Steve L. Robbin, Grand Valley State University, Professor and Diversity Consultant
His mother married an American Serviceman in Vietnam in the 1970’s and came to America. It was a bad time to come from Vietnam. He used to get beaten up at school. She never commented on this but when she would be cleaning him up the tears would be rolling down her face. She had come to America in hope for a better future for herself and her child and this was not it.
One time when he was away at university she called him saying that she had bought new furniture for her house and the store had delivered old furniture to her and refused to take it back. So he made a fake lawyer letter head and wrote a stern letter to the shop and soon after they delivered the new furniture with a dozen roses.
Soon after he married his mother called him and said that you have your wife to take care of you now. One week later he got a call from the police that she had hanged herself in her home.
When he had his first child he started to reflect on these experiences and to question some of the views he had about race and racism. Up to this point he had held conventional stereotypes of lazy Blacks, Hispanics etc.
Are we interested in diversity training or diversity education. Ask anyone with kids which they would prefer for their children: sex education or sex training?
You grow up in a middle class neighborhood with professional parents who tell you that you can do anything if…? “you work hard”. At the conceptual level we believe American society to be based on a meritocracy but at an operational level other realities affect the degree of success a person achieves: wealth, connections and access.
An African immigrant to America (a workshop participant)shared her experience of what the concept of working hard meant for her: a black person can work 10 times harder, losing her soul in the process and for what? To get to the top and be hated by whites for it.

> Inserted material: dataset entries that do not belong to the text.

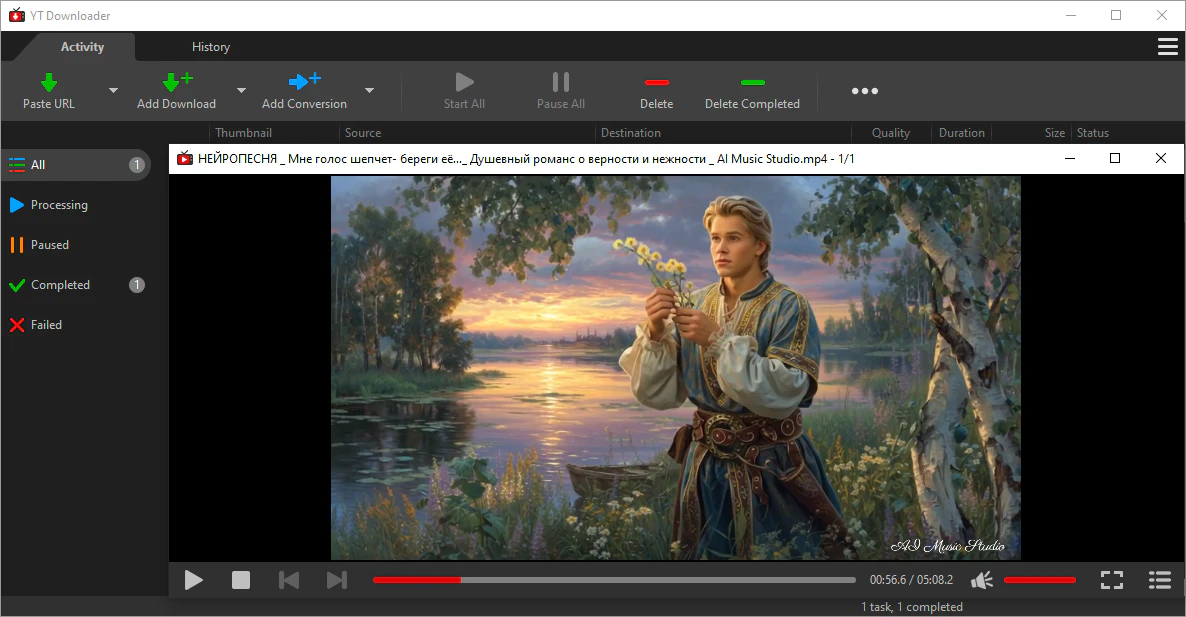1186x617 pixels.
Task: Select the Activity tab
Action: [x=82, y=47]
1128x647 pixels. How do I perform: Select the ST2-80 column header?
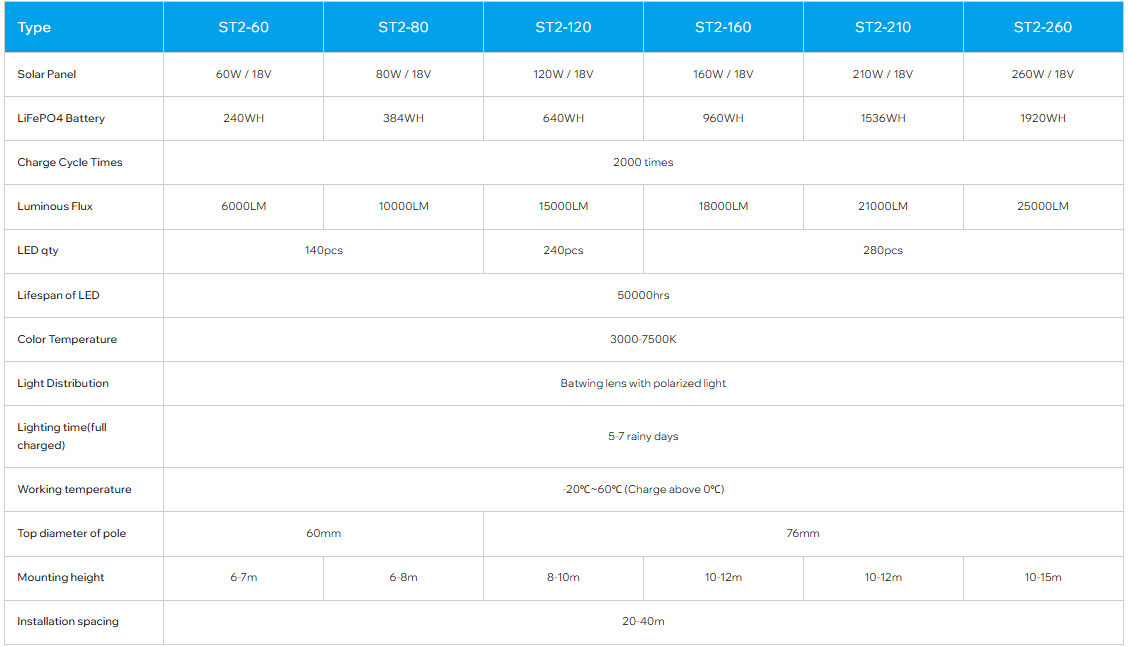403,27
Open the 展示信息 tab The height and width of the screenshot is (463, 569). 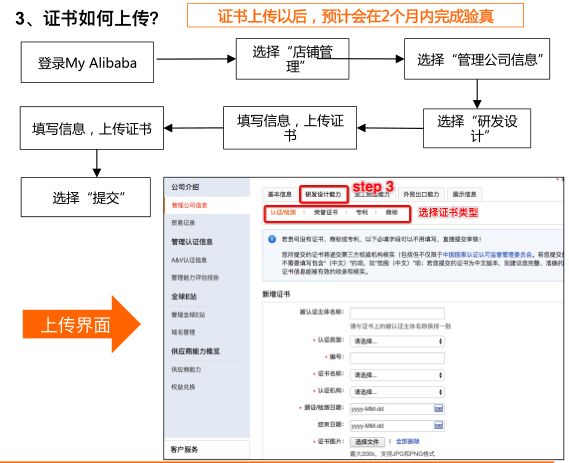[x=464, y=194]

“Truth is the condition that allows suffering to speak.” Cornell West
From the lens of “if you just work hard” truth and suffering looks like whining and complaining.
Sense of entitlement
The same workshop participant told the story of having worked for many years as a nurse and several other jobs at the same time and finally bought a house. She invited her white neighbor who was kicked out of his home to live in her house. After some time of supporting him (cooking for him and cleaning up after him), because of the demands he was making on her she asked him to leave. He refused telling her that she is only an immigrant to this country and that he is entitled to stay in her home because this is her country and she has benefited from this.

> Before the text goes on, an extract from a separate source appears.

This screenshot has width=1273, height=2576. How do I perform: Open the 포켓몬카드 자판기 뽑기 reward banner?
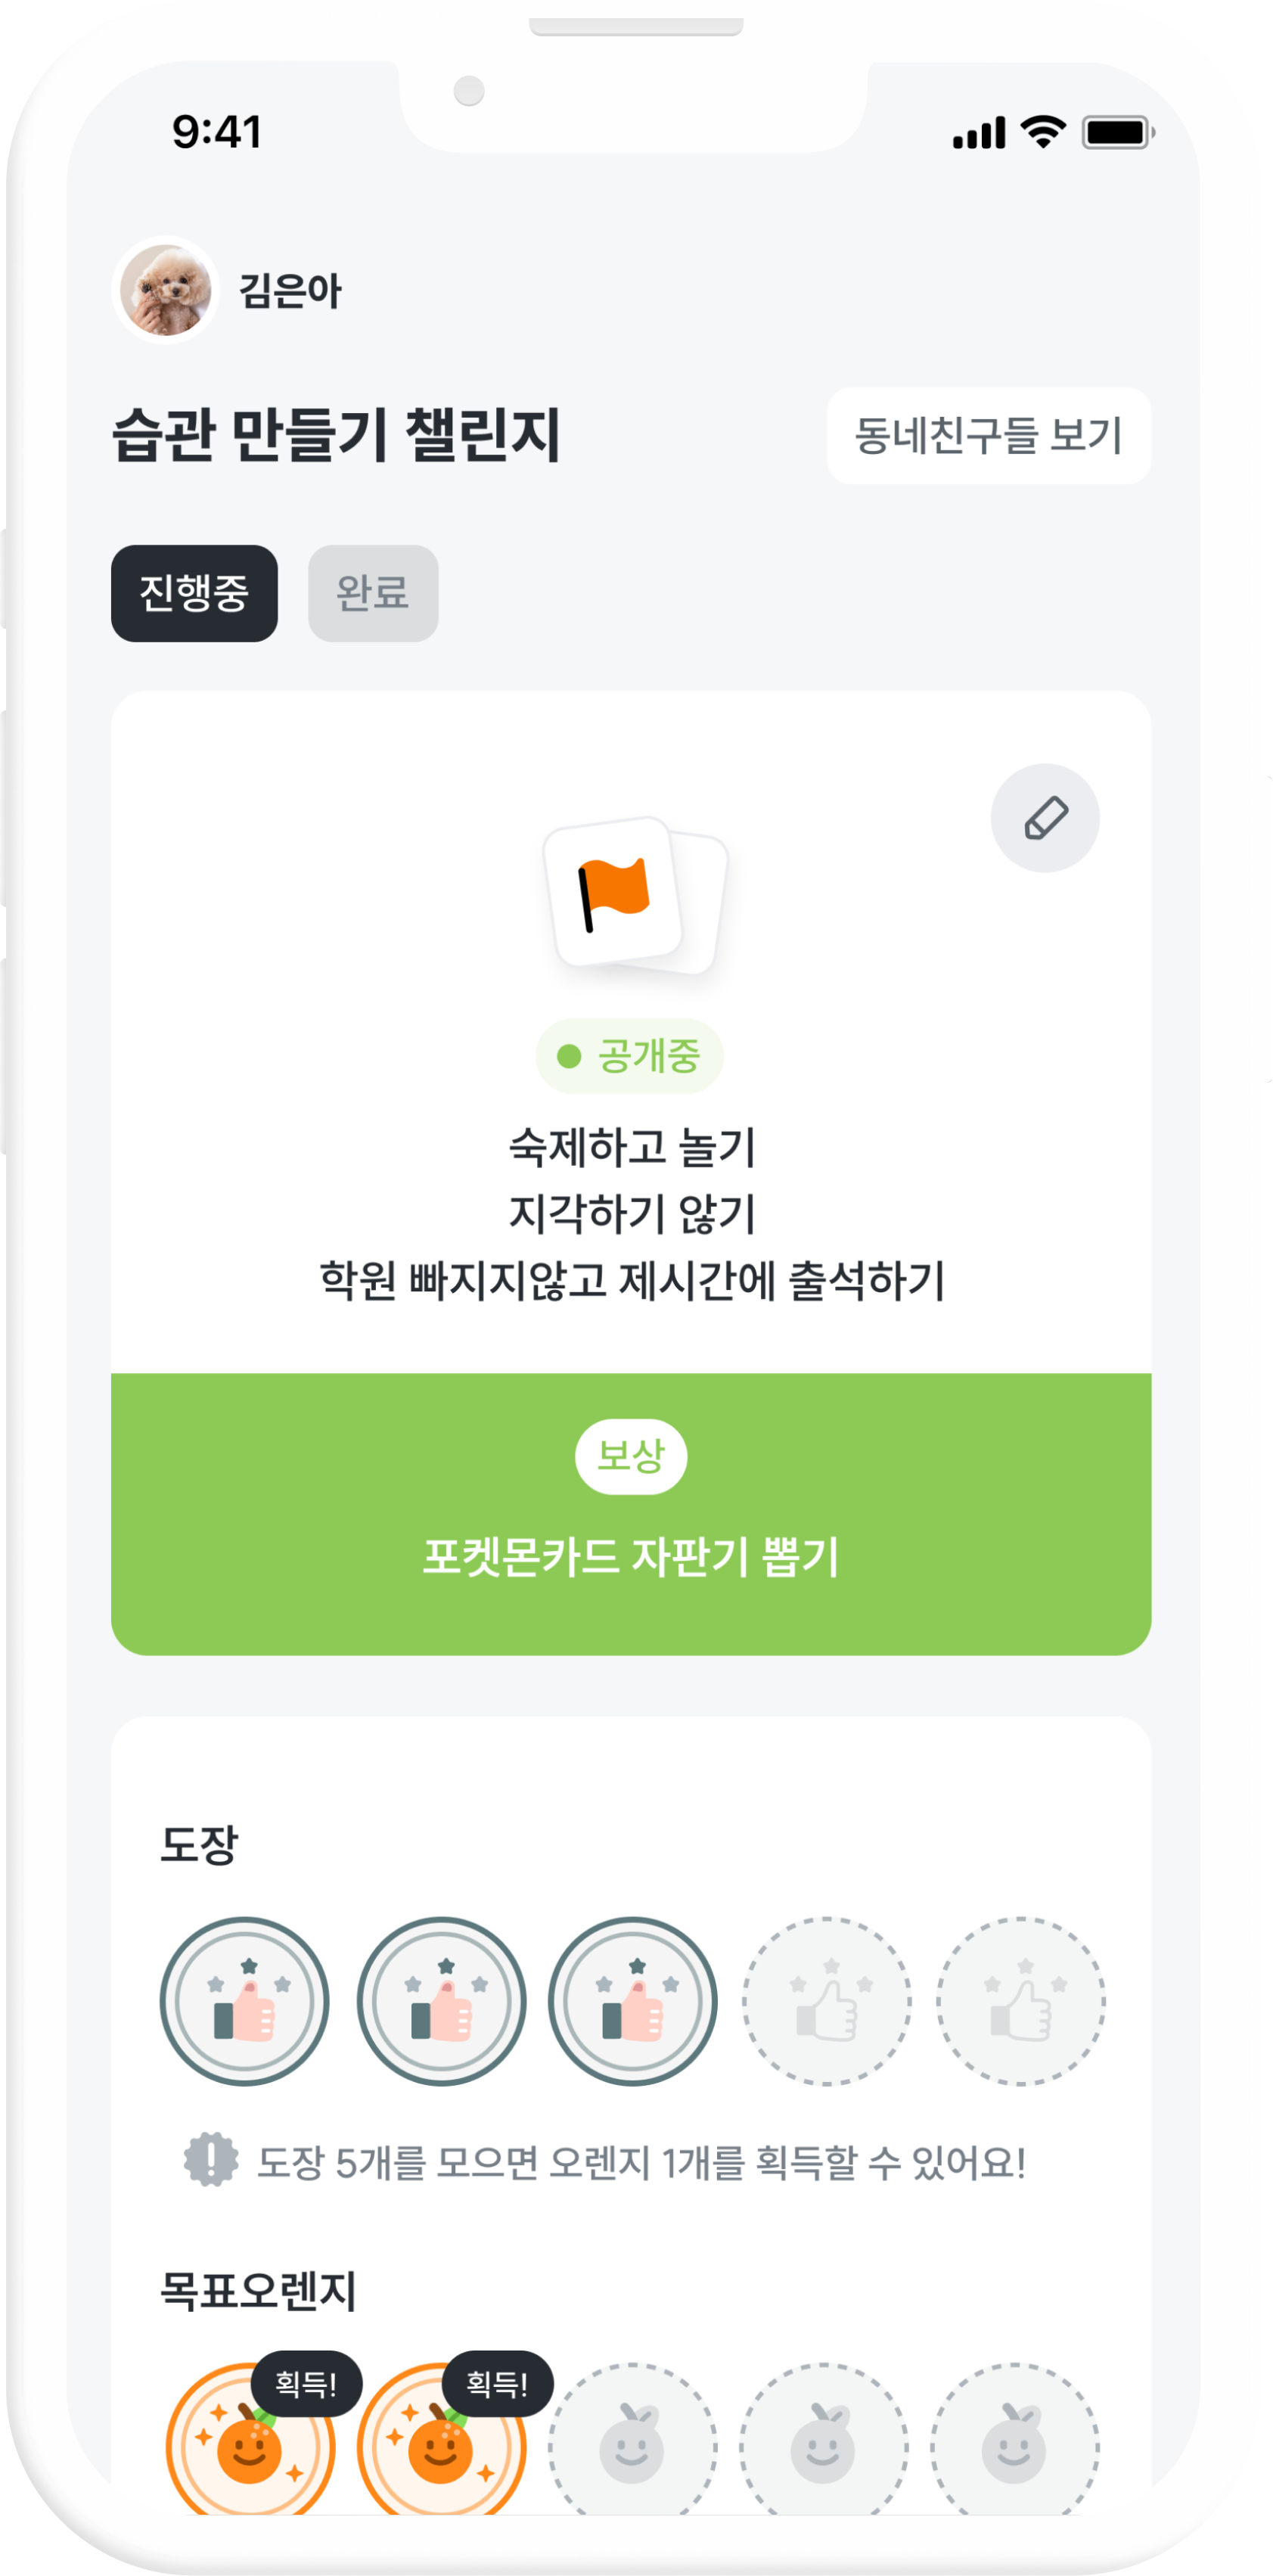631,1514
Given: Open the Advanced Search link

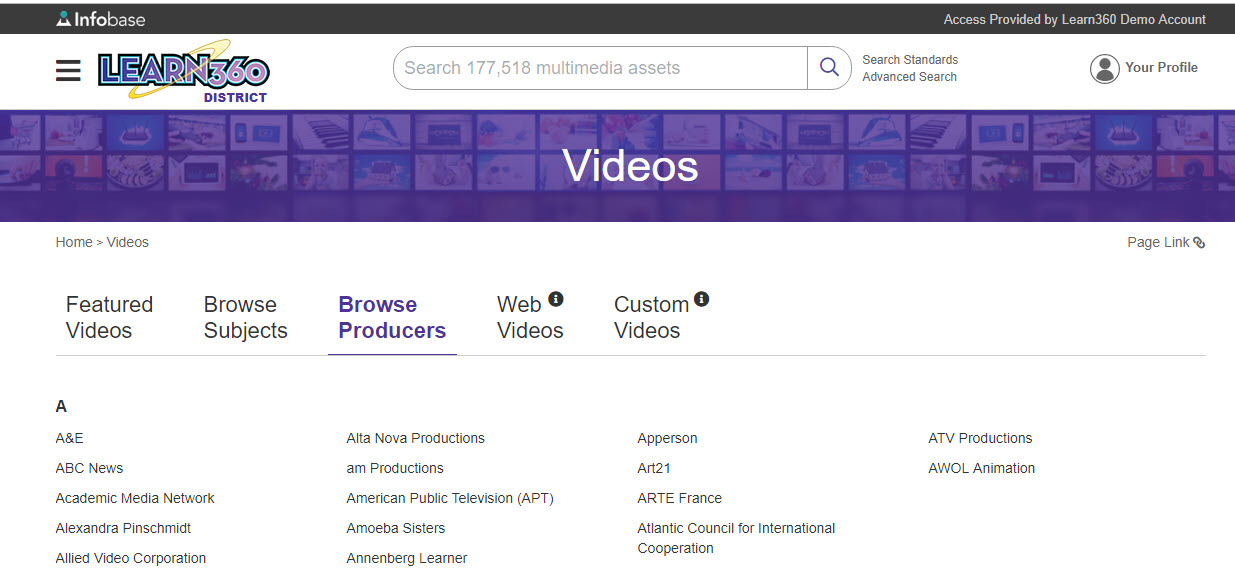Looking at the screenshot, I should (x=909, y=77).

The American dream of solving the problem of poverty through material gain (working hard) has become intolerant of suffering and hardship. If you don’t overcome this suffering you should not talk about it.
Attribution Theory
1) We live in a just world and you reap what you sow
2) Fundamental attribution error: internal locus of control (they are there because they did something wrong)
3) Ultimate attribution Error: external locus of control (she got the job because of affirmative action)
People like Condoleezza Rice and Tiger Woods, Opera etc are held up as the rule and not the exceptional successes that they are.
Who here considers themselves nice?
N.I.C.E not inclined to critically examine
What is racism
Racism is a sociological idea
Any ism is a system of values, beliefs, behavior. What do you need to create a system? Power.
A Racist is: racial prejudice + power + discriminating action
Now Orleans situation:
Myopic – view things not in context of historical racism… problem to see things in perspective because people in power explain things away very well
“Racism without racists” De Silva the idea of this book is that you don’t even need racists anymore to have racism because of the systems of society.
“White washing race: the myth of a color blind society.” book to read
Shift from the manufacturing economy to knowledge economy is taking poor people out of the economy. In the past poor people could work in factories, earn better salaries and improve their material condition.
1995 the human genome project- one human race
In America one can change race depending on what state one lives in.
A mathematician spent a lot of time calculation how removed people are to each other and found that the farthest removed one person can be to another is 52nd cousin. Concept of race is very problematic
you can change your race based on what state you live i.e. one drop rule or one eight, or one sixteenth makes you black.
The first case in American history challenging the concept of all white men having rights was a Japanese man arguing that he should have the same rights as a white man because his skin is white. It was ruled that one had to be Caucasian and white to have rights. The next case was brought forward by an East Indian man who said that he was Caucasian but he lost because he wasn’t white enough.